Universities are proving to be a juicy target for hackers trolling for dupes.
Computer technicians at James Madison University in the US have discovered that 16 student-owned Windows 98-based PCs were infected with a possible variant of the hacker tools used in recent highly publicized DDoS (distributed denial-of-service) attacks.
Gary Flynn, a security engineer at James Madison said that during the week of 13 February he noticed an unusual slowdown in the university's student residence network.
The problem: 16 student-owned PCs had been infected with the "zombie code" that allows a hacker to secretly take over a computer and launch a DDoS attack against another site.
The software appears to be a variant of the Trin00 hacking tool, one of three that can be used to launch the sort of attacks that brought down sites like Yahoo and eBay two weeks ago.
What's unusual, say security experts, is that it was found on Windows 98 desktops. Most zombie code, up to this point, had been discovered on Solaris- and Linux-based servers.
Computer security companies such as Internet Security Systems and Finjan Software issued warnings today about new DDoS tools that can exploit Windows vulnerabilities.
"This makes it a whole new ballgame," said Flynn.

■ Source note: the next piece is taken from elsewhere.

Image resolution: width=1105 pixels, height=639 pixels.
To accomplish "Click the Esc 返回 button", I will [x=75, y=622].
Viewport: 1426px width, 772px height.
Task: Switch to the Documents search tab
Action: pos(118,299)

How many more are out there?
The discovery leads some to question just how many zombie clients have been created since DDoS tools became available last summer. At the moment, it's impossible to say. Such discoveries are likely to trickle out over the next months. Institutions such as the University of California at Santa Barbara, notorious for lax computer security, have proven fertile ground for the zombie clients.
The latest development also points to the importance of managed security, not just at servers and Internet gate-ways, but all the way down to PCs.
All of the infected James Madison computers were compromised using the Back Orifice remote-control "trojan," which allows a hacker to secretly plant code on a Windows PC.
It is unclear at present who the intended victim of the DDoS zombies was, and it is unlikely the James Madison machines were used in the attacks two weeks ago. If the target was outside the university, James Madison technicians have installed filters on their routers to make it impossible to spoof an identity. So, if a site came under attack from machines in their network, it would be easy for the victim to trace the attack.
School an ideal setting
Like many universities, James Madison is an ideal dupe for DDoS attacks. All James Madison students can take advantage of an Ethernet connection to a university-owned network. In essence, they can be permanently connected to the Internet, making them a perfect zombie for a DDoS attack. Only the router filters, called egress filters, make it difficult for a hacker to hide his or her identity.
While it's true that PCs lack the horsepower of a server, they are certainly more plentiful, Flynn said.
"Don't forget that there's some pretty powerful PCs out there these days," he said.
Flynn has published a full report on the incident at www.jmu.edu/info-security/engineering/issues/wintrino.htm.